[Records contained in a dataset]
---

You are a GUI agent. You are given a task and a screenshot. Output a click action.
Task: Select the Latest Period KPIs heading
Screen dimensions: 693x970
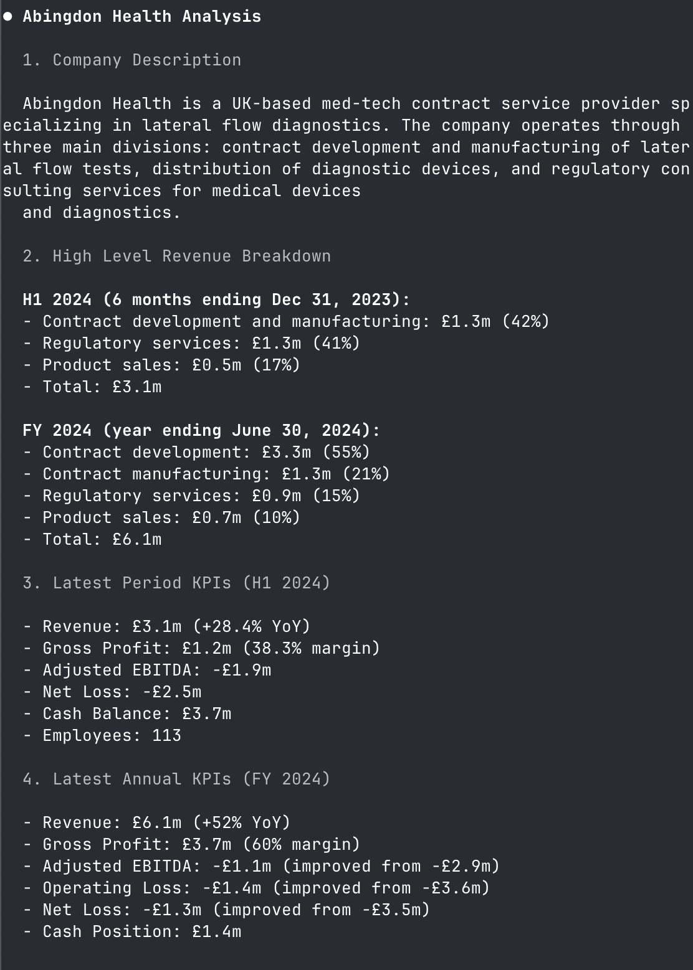(176, 583)
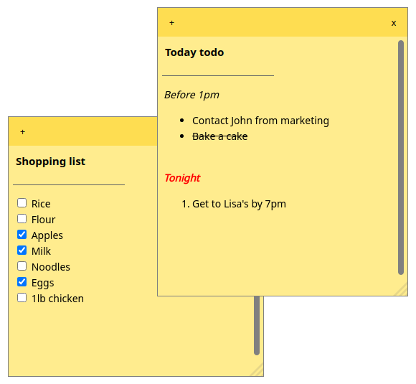Check the Rice checkbox
The height and width of the screenshot is (384, 416).
(x=22, y=203)
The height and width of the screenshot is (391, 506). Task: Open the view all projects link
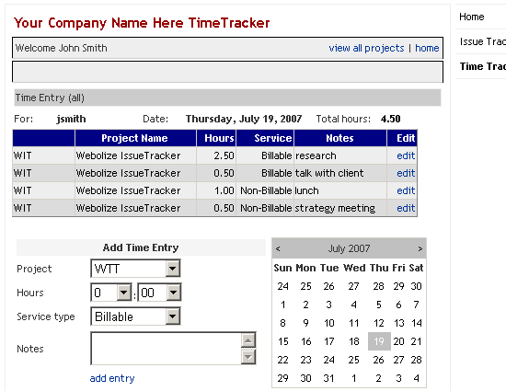click(366, 48)
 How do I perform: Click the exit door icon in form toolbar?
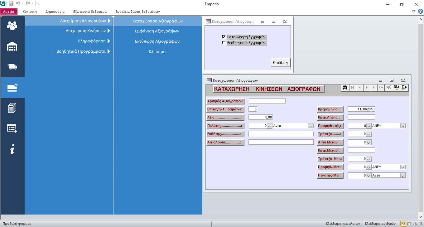404,88
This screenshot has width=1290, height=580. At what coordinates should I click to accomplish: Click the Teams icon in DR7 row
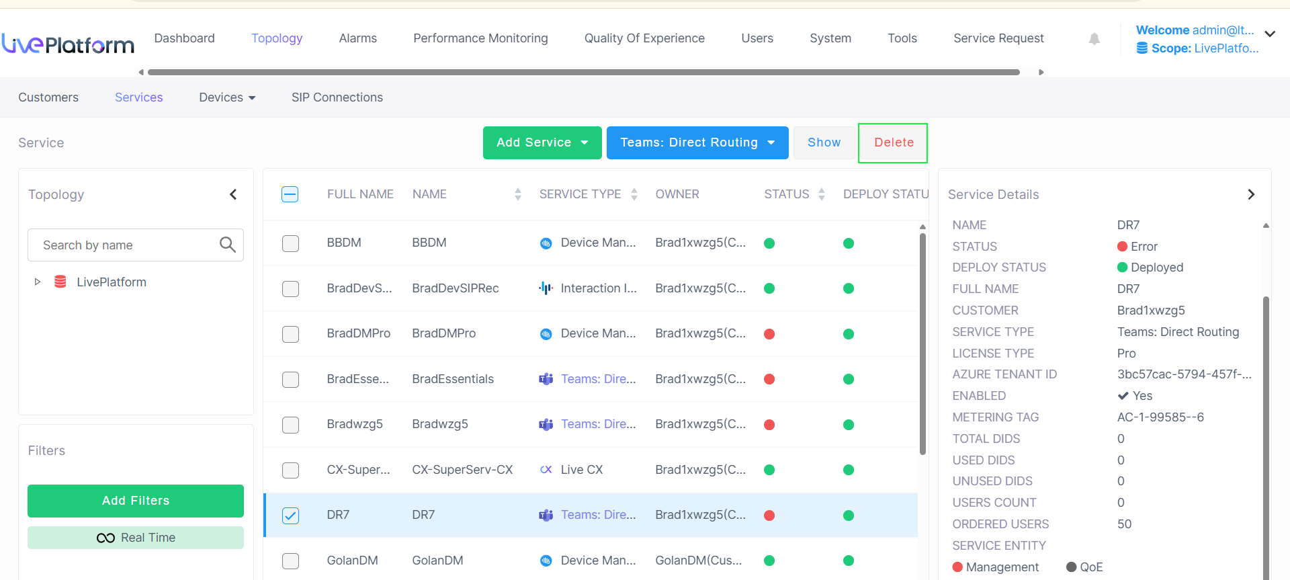[x=546, y=515]
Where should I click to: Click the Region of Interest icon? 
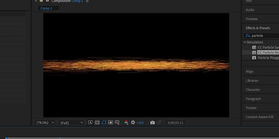click(110, 123)
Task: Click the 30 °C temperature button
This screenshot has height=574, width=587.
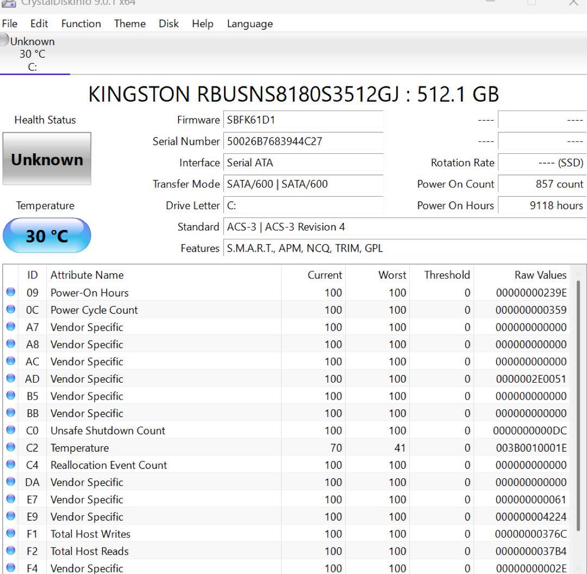Action: 47,236
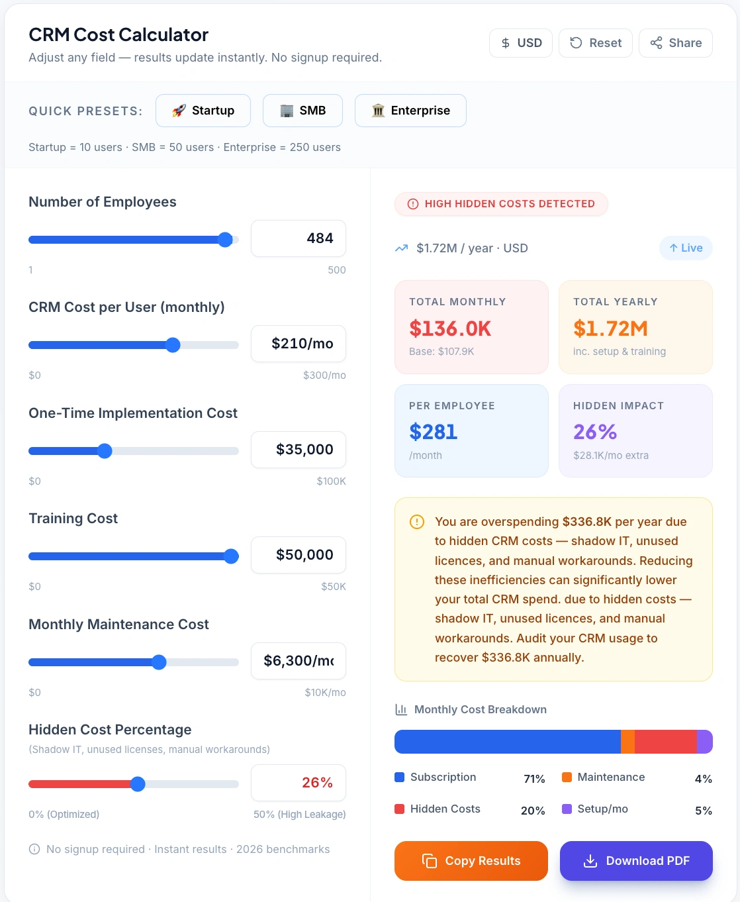Click the info icon beside No signup required
The image size is (740, 902).
[33, 849]
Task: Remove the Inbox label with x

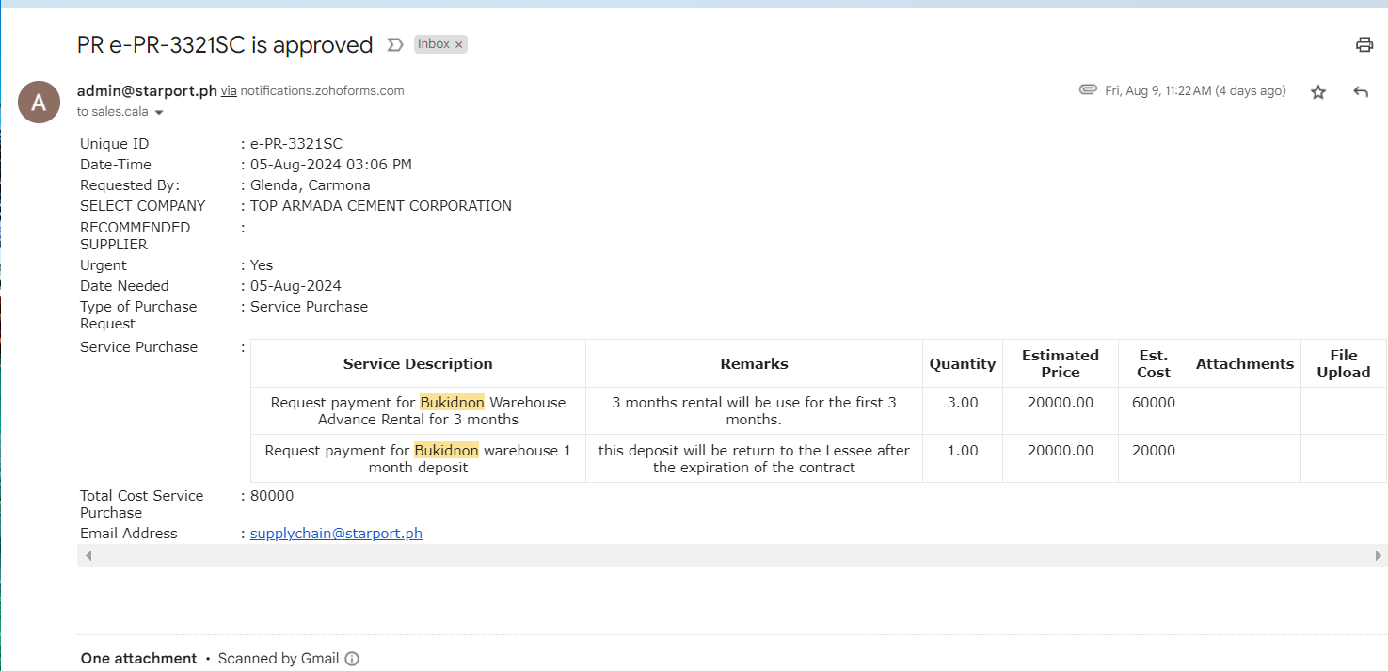Action: click(x=459, y=44)
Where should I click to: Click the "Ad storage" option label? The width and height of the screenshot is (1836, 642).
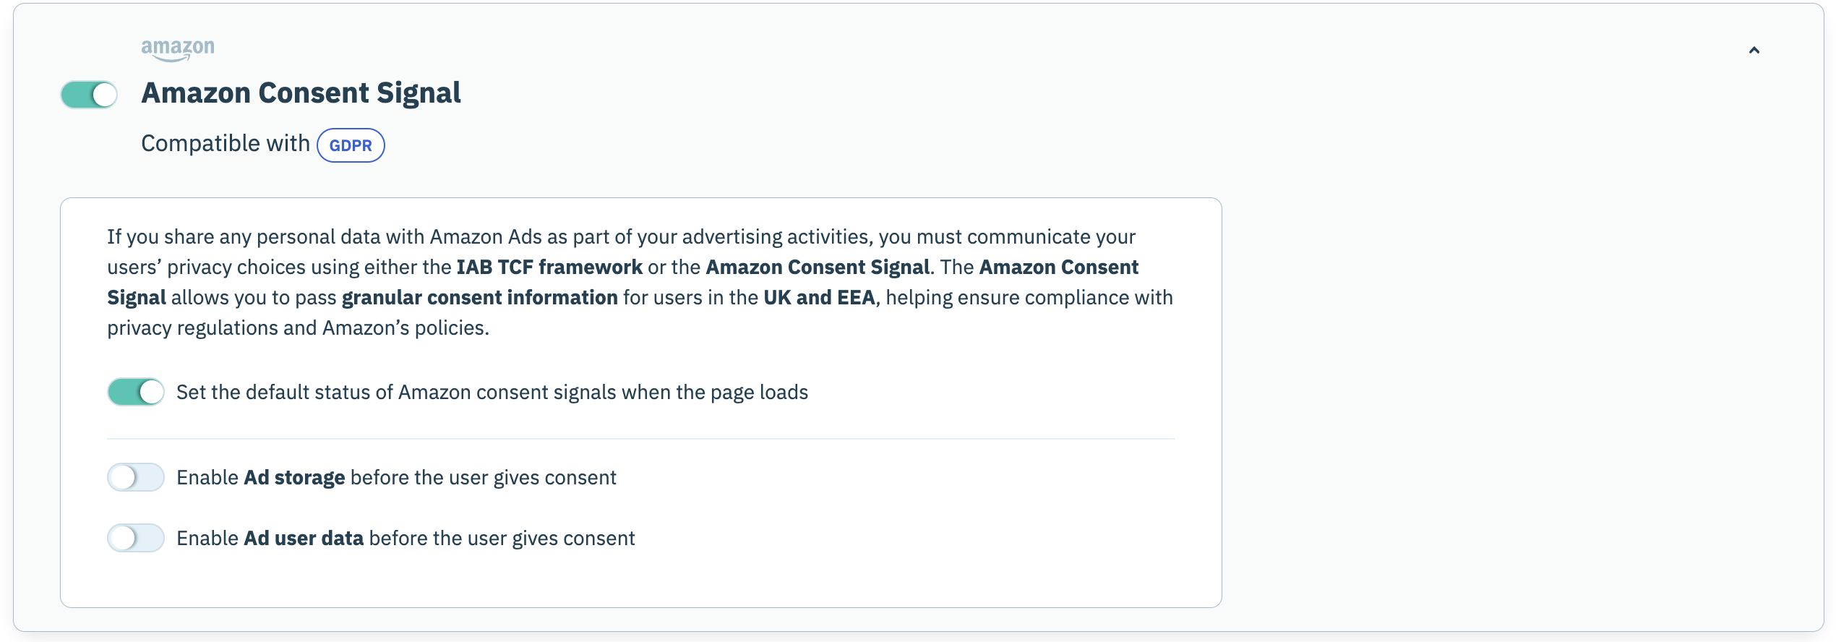(x=294, y=478)
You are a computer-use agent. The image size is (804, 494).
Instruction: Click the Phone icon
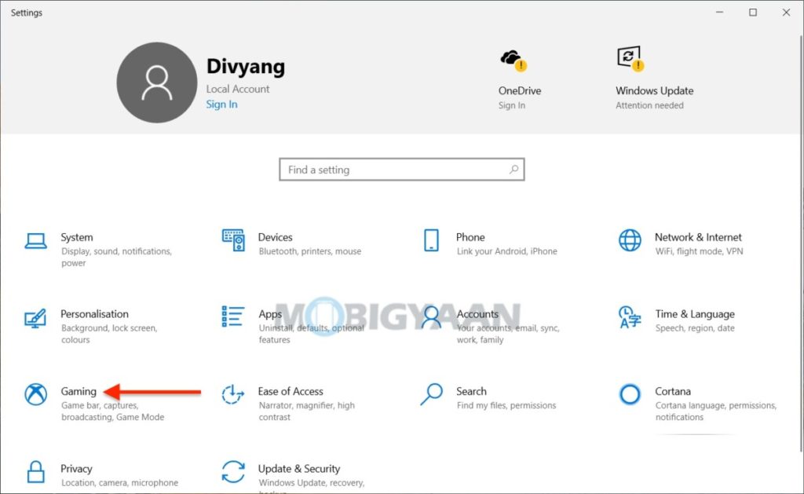(x=431, y=240)
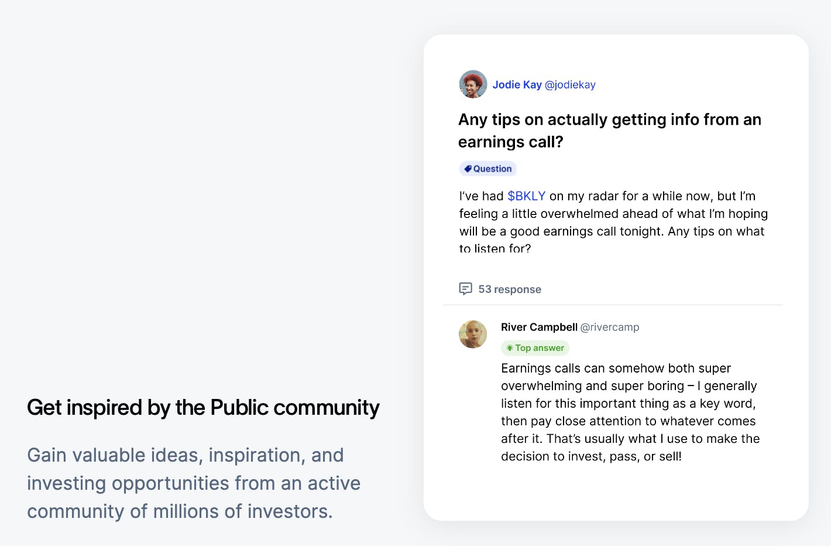Screen dimensions: 831x546
Task: Open the Jodie Kay name link
Action: coord(517,85)
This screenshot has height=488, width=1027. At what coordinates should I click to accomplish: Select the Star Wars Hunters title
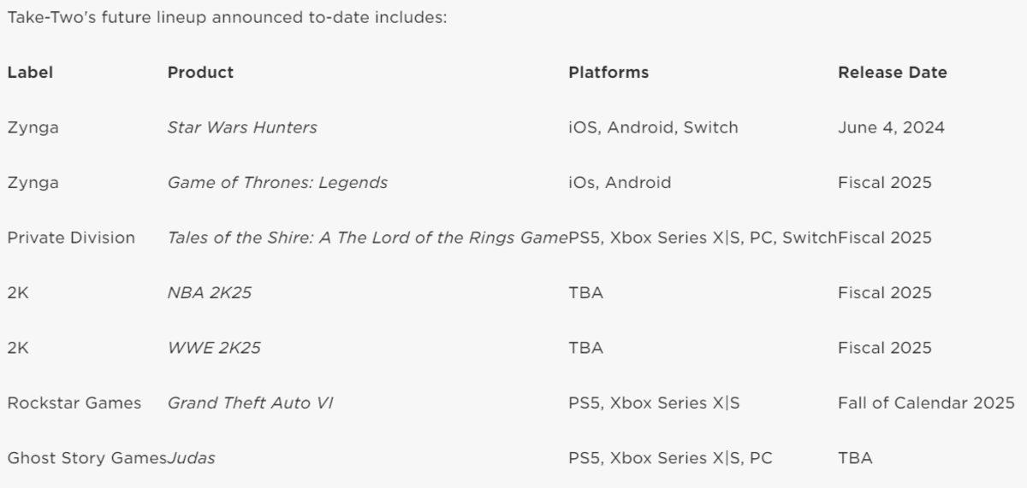point(242,127)
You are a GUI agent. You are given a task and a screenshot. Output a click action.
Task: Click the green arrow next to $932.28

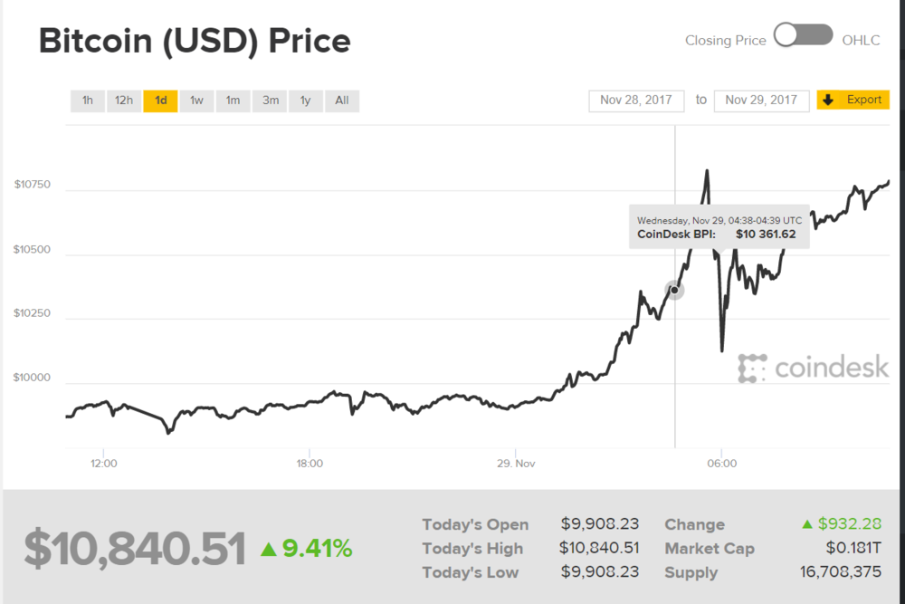[x=807, y=524]
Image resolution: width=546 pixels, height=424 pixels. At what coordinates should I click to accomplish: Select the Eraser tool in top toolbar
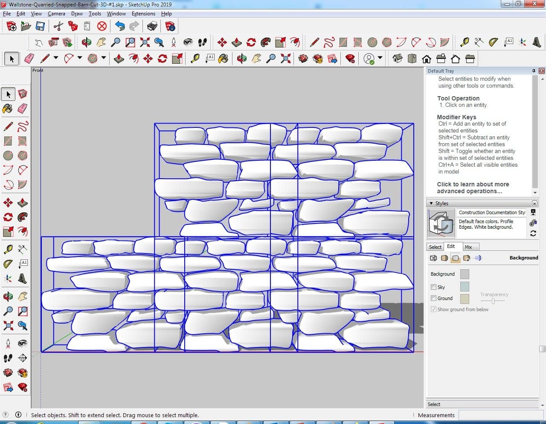tap(29, 59)
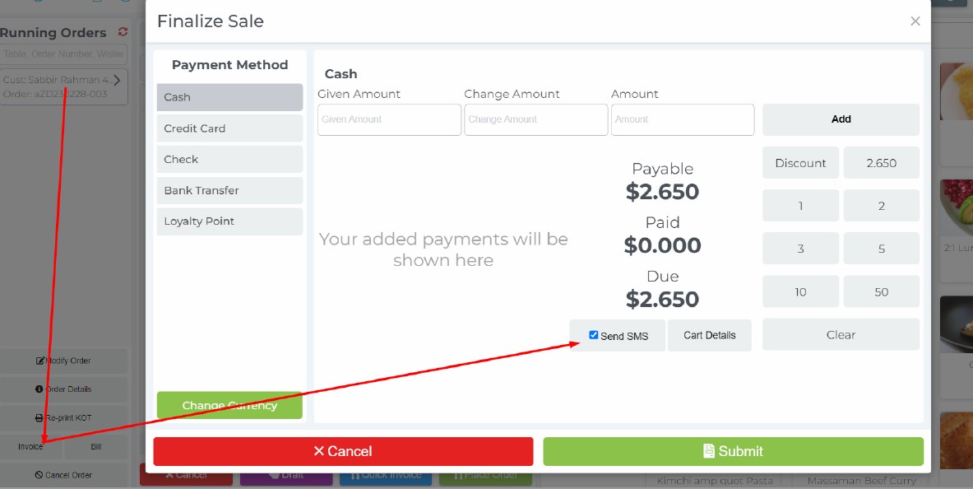Screen dimensions: 973x489
Task: Click the Re-print KOT button
Action: point(64,418)

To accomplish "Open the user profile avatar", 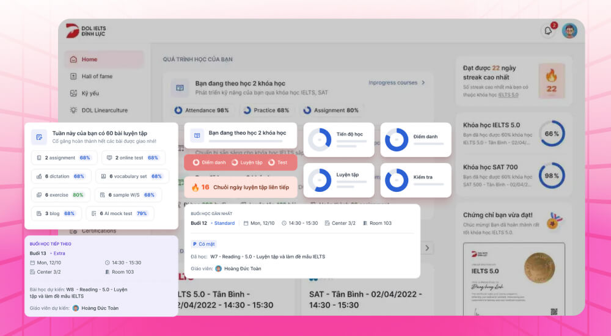I will click(569, 31).
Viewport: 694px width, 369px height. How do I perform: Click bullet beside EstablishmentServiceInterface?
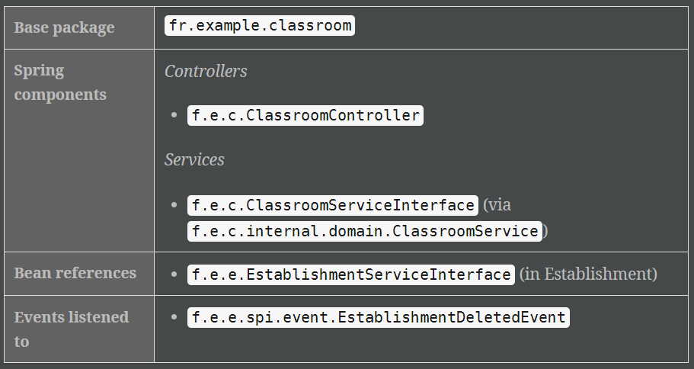click(x=174, y=274)
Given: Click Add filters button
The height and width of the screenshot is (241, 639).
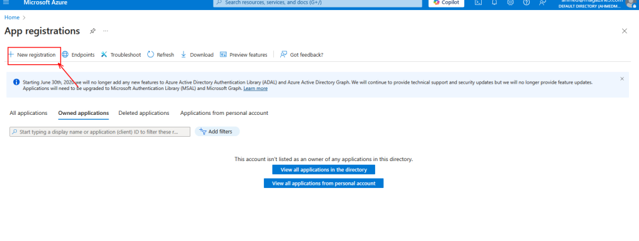Looking at the screenshot, I should point(217,131).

---

* **ABOUT THIS TASK**
Reproduce the data above exactly, but only the lines from the one showing "This screenshot has width=1290, height=580." through the one showing "Task: Click the 30 °C temperature button", with both ends kept and the pictures left out.

* **EXERCISE ANSWER**
This screenshot has width=1290, height=580. At what coordinates should I click to accomplish: Click the Teams icon in DR7 row
[x=546, y=515]
Where should I click to: Click the Region of Interest icon? 
click(110, 123)
Task: Click the 30 °C temperature button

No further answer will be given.